リズミカルなメロディを歌うヴォーカルから、子供から大人へと変わっていく過程での揺れる心がリアルに伝わってくる。自分に言い聞かせるような硬派なコーラスが印象的で“私を壊して!”という言葉が胸に残る。
05Treasure
冬の研ぎ澄まされた空気を切り取ったようなサウンドに乗せて、ずっと大切にしたい人への一途でひた向きな気持ちを穏やかに歌い上げる。淡々とリズムをキープするアレンジから、地に足の着いた想いが伝わってくる。
06Your innocence
力強いメロディで、“生まれ変わること”と“失えない場所”を歌う。“keep your innocence”というフレーズが、大切なことは消えないから、生まれ変わることを恐れないでと背中を押してくれる。
07Confession
フレッシュさと優しさが入り混じったサウンドが、夕陽のやわらかな光を思わせる。二人で歩いてきた道のりを振り返りながら、これからもずっと一緒にいたいという気持ちを、親しみやすいメロディで素直に歌い上げる。
08love you
はじめてのhiro本人による作詞。一語一語想いを込めるように歌われるヴォーカルが、リアルに響いてくる。
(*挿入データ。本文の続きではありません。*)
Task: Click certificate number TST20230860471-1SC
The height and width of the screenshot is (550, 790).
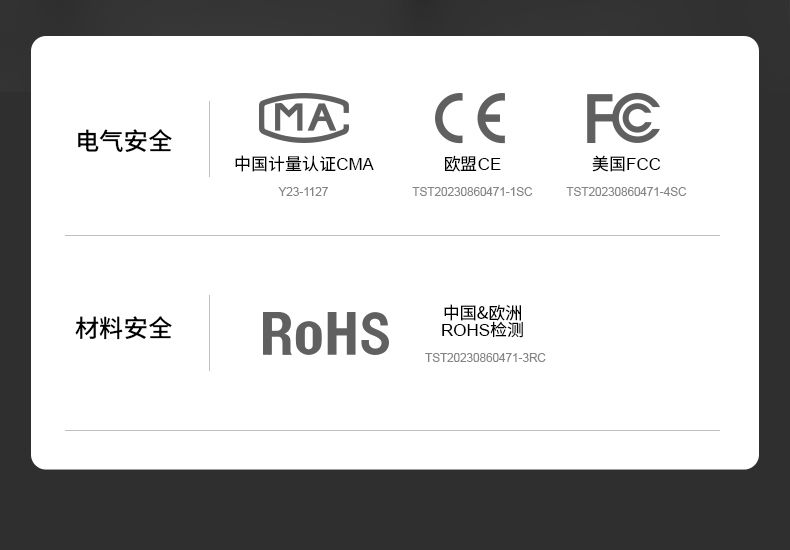Action: [472, 192]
旅立つ“愛しい人”へエールを送りながらも、側にきて抱きしめて欲しい本音があふれ出すコーラスが切ない。
09Eternal Place
ピアノとともにしっとりと歌いだし、優しく包容力のあるメロディを聴かせる。愛する人を包んであげたいと歌うヴォーカルが、ゆったりとしたサビによって、大空へと広がっていき、そっと夕陽に溶け込んでいくようだ。
10Notice my mind
hiro作詞。なかなか気づいてもらえない片想いを歌った曲。2ステップ風の軽快なリズムにサックスが絡むクールなアレンジ。感情を抑えた歌い方が大人っぽいヴォーカルから、片想いのもどかしさが垣間見える。
11Baby don't cry
COLDFEETのLori Fineが作曲、アレンジをCOLDFEETが手掛けた曲。さっぱりとしたメロディと春らしい雰囲気の優美なサウンドに、和やかなドラムンベースのアレンジがスパイスを効かせている。
12愛が泣いてる
ジャジィな雰囲気のラテン・ダンス・チューン。心地良いグルーヴを繰り出す演奏に乗せて、“行き場なくした愛”を歌う。軽快な曲調ながら、歌い込まれたヴォーカルや歌詞によって、哀愁を帯びた空気を放っている。
13光の中で
そっと光が差し込んでくるような歌いだしから、ストリングスとともに徐々に高まっていくバラード。ささやかながら壮大さを感じさせ、間奏で泣きのギターを挟み、繰り返されるエモーショナルなコーラスが胸に残る。
14clover
クラブ・ミュージック寄りの小刻みなリズムとやわらかなサウンドが溶け合い、心地良い風と暖かな陽射しを彷彿とさせる。メロディが流れるように溶け込んでいき、空気を洗い流してくれるようなフレッシュな雰囲気だ。
15ヒーロー☆
ワイアリー・モリスの曲を中塚武がアレンジし、hiroと山本領平の共作による詞がつけられた贅沢仕様のダンス・チューン。hiroらしさいっぱいのパンチの効いた歌声が、新鮮味のあるアレンジの中に生きている。
16Send My Love for you
聴く人の心に寄り添い続ける、オルゴールのような曲。シンプルで温かみのあるアレンジに乗せて歌われる穏やかなヴォーカルから、包容力が感じられる。ファルセット・ヴォイスが胸に染み入ってくる、優しい曲。